Als wir im Helenensaal eintrafen, herrschte dort schon richtig gute Stimmung. Einige hundert Jugendliche tanzten zu aktueller und antiquierter Musik, dazwischen tummelten sich die Conbesucher. Ich machte gute Miene zum irritierenden Spiel und bestellte Bier, stand an der Theke und plauderte mit anderen Conbesuchern. Die Musik gefiel mir zumeist nicht, sie war auch ein wenig zu laut, um sich gemütlich zu unterhalten.

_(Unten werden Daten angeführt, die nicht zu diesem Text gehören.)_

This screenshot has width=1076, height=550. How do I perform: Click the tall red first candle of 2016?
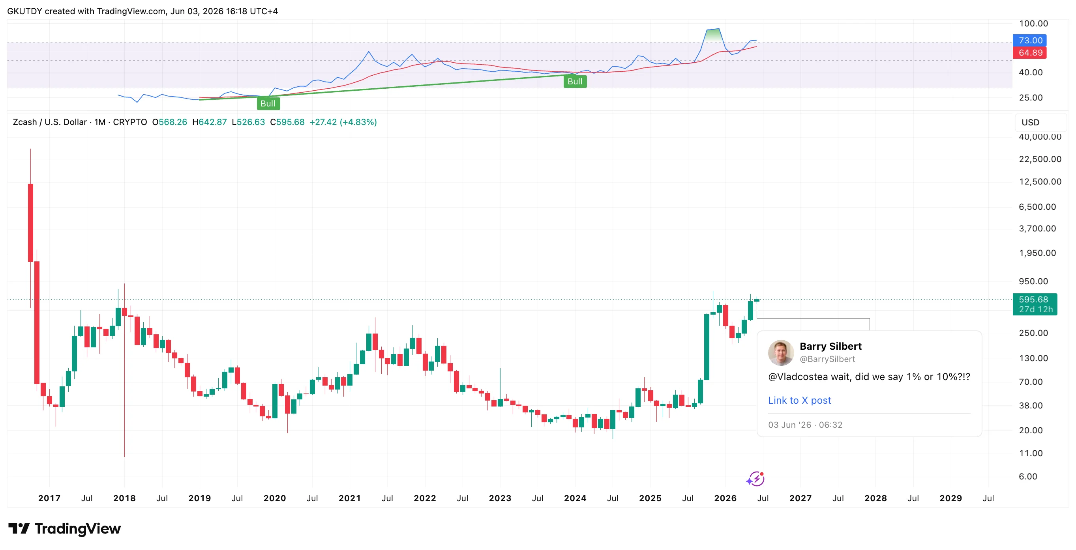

Die Conbesucher amüsierten sich auf jeden Fall. Der Fan Andy Schmidt nervte den DJ und forderte immer wieder, er solle »One Million Lightyears From Home« spielen, den PERRY RHODAN-Song der holländischen Gruppe SENSUS. Der arme Mann wusste nicht, von was Andy sprach, und schickte den Fan weg. Es war ein riesiger Spaß für uns alle.

Ich gab es irgendwann auf, Werner zu suchen, um erneut nach meiner Unterkunft zu fragen. Es wurde später, ich trank das eine oder andere Bier, und als es langsam auf Mitternacht zuging, war ich der festen Ansicht, ich würde eben bei Werner irgendwo auf dem Fußboden übernachten.